El jefe de la Policía Científica de la Zona Sur brindó detalles acerca de las medidas que se tomaron en la casa de la víctima. “Nos fuimos dando cuenta de que no se trataba de un escenario típico, había un orden normal y se notaba que había sido modificado, con signos de limpieza en el piso y en una pared”, detalló y luego explicó –apoyado en imágenes tomadas en la medida- que se encontraron palas y rastrillos en el patio.

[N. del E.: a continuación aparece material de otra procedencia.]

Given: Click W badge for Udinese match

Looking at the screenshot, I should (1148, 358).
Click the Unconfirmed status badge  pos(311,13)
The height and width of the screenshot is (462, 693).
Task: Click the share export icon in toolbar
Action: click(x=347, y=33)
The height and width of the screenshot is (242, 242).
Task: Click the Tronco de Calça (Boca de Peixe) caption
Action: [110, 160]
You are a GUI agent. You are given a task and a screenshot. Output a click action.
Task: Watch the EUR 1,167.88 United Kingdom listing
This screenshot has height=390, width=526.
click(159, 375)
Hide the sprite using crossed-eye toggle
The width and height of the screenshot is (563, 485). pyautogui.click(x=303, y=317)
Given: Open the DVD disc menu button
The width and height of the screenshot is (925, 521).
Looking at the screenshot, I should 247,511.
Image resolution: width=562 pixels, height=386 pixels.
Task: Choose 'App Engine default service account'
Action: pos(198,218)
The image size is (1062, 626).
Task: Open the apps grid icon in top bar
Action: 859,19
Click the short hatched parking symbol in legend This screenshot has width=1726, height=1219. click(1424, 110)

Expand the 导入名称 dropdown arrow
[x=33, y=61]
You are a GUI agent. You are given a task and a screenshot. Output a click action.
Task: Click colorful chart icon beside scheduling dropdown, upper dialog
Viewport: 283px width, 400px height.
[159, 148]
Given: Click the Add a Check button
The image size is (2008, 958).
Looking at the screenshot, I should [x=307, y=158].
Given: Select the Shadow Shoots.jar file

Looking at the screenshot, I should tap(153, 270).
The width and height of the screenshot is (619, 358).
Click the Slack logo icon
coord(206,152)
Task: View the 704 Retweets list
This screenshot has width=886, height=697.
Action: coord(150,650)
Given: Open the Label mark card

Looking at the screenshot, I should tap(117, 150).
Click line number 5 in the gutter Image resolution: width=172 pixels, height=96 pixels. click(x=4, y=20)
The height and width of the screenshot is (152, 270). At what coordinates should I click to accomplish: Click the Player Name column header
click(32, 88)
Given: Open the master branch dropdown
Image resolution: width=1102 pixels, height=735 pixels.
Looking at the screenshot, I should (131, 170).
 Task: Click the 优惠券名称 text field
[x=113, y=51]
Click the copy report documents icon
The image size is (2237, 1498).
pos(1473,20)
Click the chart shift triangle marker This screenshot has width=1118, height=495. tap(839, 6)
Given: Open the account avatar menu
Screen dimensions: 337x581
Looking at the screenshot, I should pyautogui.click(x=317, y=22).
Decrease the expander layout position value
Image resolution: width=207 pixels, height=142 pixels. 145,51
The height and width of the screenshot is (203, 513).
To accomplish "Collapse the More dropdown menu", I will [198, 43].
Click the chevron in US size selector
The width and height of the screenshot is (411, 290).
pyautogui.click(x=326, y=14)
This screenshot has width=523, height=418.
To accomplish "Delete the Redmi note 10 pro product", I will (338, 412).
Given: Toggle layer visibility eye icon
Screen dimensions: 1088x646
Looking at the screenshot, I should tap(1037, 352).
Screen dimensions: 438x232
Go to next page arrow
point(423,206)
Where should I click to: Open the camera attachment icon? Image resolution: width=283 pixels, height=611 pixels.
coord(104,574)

Otro experto de la Policía Científica de Mendoza mostró y detalló el registro audiovisual que se tomó de la casa de Chávez, hace algunos días atrás, con el estado actual del domicilio y lo comparó con un registro fotográfico tomado durante las primeras de unas diez visitas que hicieron al domicilio. “Si este fue el lugar de un hecho, ha sido limpiado. Tanto el departamento como la casa se encontraban limpios. No pareció que la mujer se hubiese llevado efectos personales para irse a algún lugar ni signos de violencia”, concluyó el perito.
Vale aclarar que, durante la instrucción, la hermana de Silvia, Lucía, admitió haber limpiado la casa, pero descartó que hubiera restos de violencia contra su hermana.
A su turno, un comisario a cargo del inicio de la investigación. “Era imposible que ellos -los acusados- no notaran la ausencia de la señora desde julio del 2022, hasta septiembre, que fue hasta cuando se quedaron en el departamento”, dijo.
Finalmente, otro policía de la unidad investigativa contó que en allanamientos realizados en el domicilio de Albornoz y Domínguez –una vez que estos se mudaron del departamento que alquilaban a la víctima-, hallaron elementos que pertenecían a Silvia Chávez.
Ya por la tarde, declararon peritos especialistas en comunicaciones telefónicas. Ellos detallaron que, durante los días posteriores a la desaparición de Chávez, el teléfono de la mujer acusada tuvo una “importante cantidad de llamadas entrantes”.
En tanto, un efectivo policial que participó de la búsqueda de restos humanos con perros especializados dijo que tenía el dato –desde penitenciaría- de que a la señora la habían quemado dentro de un casco de heladera y que el propio Albornoz lo había confesado en la cárcel. “A la vieja la quemamos en una heladera”, habría dicho. Sin embargo, nunca se encontraron restos.
En el día de hoy se espera la reproducción de diversas conversaciones telefónicas y la continuidad de los testigos que ha ofrecido el Ministerio Público Fiscal.